TAREA 1 => Enumera las profesiones que el texto sobre la rebeldía menciona entre quienes estaban en la plaza.
TAREA 2 => Copia sin cambios el pasaje del texto sobre la rebeldía que empieza con "Los intentos de" y sigue hasta "cual es heredero.".
TAREA 3 =>
Indica si cada afirmación concuerda con el texto sobre la rebeldía. Responde sí o no y cita las palabras exactas del texto que lo deciden.
(a) La rebeldía se compara con una carrera de relevos.
(b) Los jóvenes que marchaban en 1968 protestaban solos.
(c) Los intentos de acallar las voces rebeldes consiguen ocultar las fallas contra las que se alzaron.

Se suele pensar en la rebeldía como algo propio de la edad. Se la ve como una aflicción de la cual nuestra alma padece cuando somos jóvenes y desaparece a medida que pasan los años. Pero a mí más bien me gusta verla como una carrera de relevos, donde la actual generación pasan la antorcha a la nueva generación para que continúe con una misión.

¿Cuál misión? La de alzar la voz cuando el resto guarda silencio. La de no estar de acuerdo con las reglas injustas. La misión de la rebeldía es un acto natural y necesario para toda sociedad, puesto que son los rebeldes quienes ven el mundo tal como es, con sus virtudes y defectos, y se sienten inconformes con lo que éste tiene para ofrecerles. Esta inconformidad los lleva a levantarse de sus asientos para salir a las calles con pancartas y consignas en las cuales se reflejan las necesidades no sólo de ellos mismos, sino de toda la sociedad de la cual ellos van a formar parte.

Los jóvenes que marchaban en 1968 no protestaban solos. Con ellos se encontraban todas las generaciones pasadas de jóvenes rebeldes que habían sido lo suficientemente valientes para alzar la voz cuando era necesario. En esa plaza se encontraban no sólo los médicos, los profesores y los artistas del futuro, sino también el espíritu de todos los del pasado. Resonaban ahí los ecos de esta carrera milenaria en la cual han participado todos aquellos que han buscado cambiar las cosas que estaban mal.

Los intentos de acallar estas voces rebeldes no hacen más que evidenciar las fallas contra las que se han alzado en primer lugar. Y cada vez que un joven sale de las aulas con un espíritu airado a demandar un mundo mejor, debe saber que no está solo. A su lado marcha el ejército de espíritus rebeldes del cual es heredero.

MATERIAL PROPORCIONADO =>
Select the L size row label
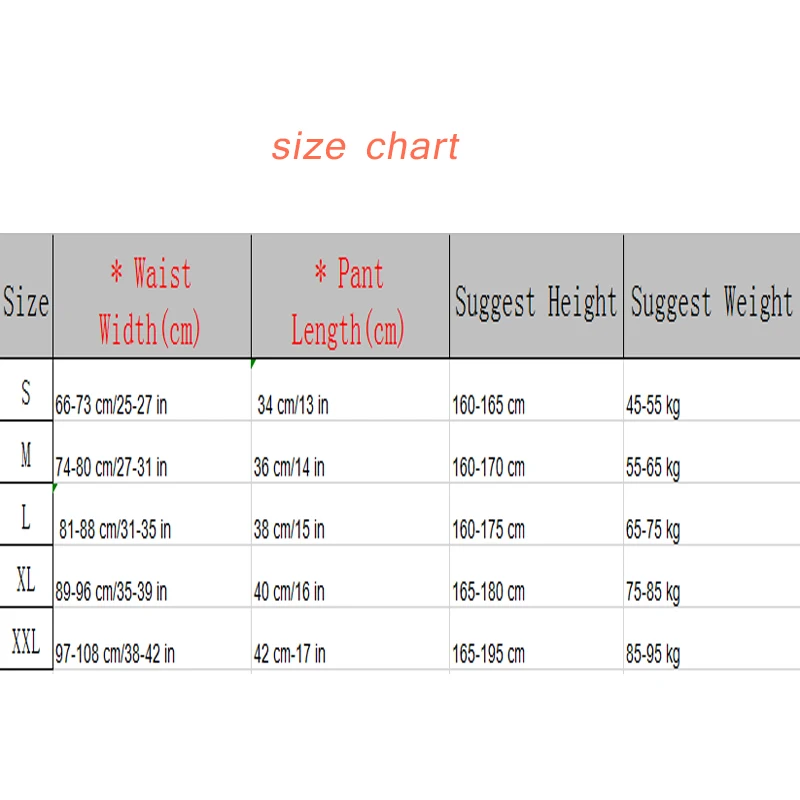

RESPUESTA 1 => médicos, profesores, artistas

RESPUESTA 2 =>
Los intentos de acallar estas voces rebeldes no hacen más que evidenciar las fallas contra las que se han alzado en primer lugar. Y cada vez que un joven sale de las aulas con un espíritu airado a demandar un mundo mejor, debe saber que no está solo. A su lado marcha el ejército de espíritus rebeldes del cual es heredero.

RESPUESTA 3 =>
(a) Sí: "me gusta verla como una carrera de relevos"
(b) No: "Los jóvenes que marchaban en 1968 no protestaban solos."
(c) No: "no hacen más que evidenciar las fallas contra las que se han alzado en primer lugar"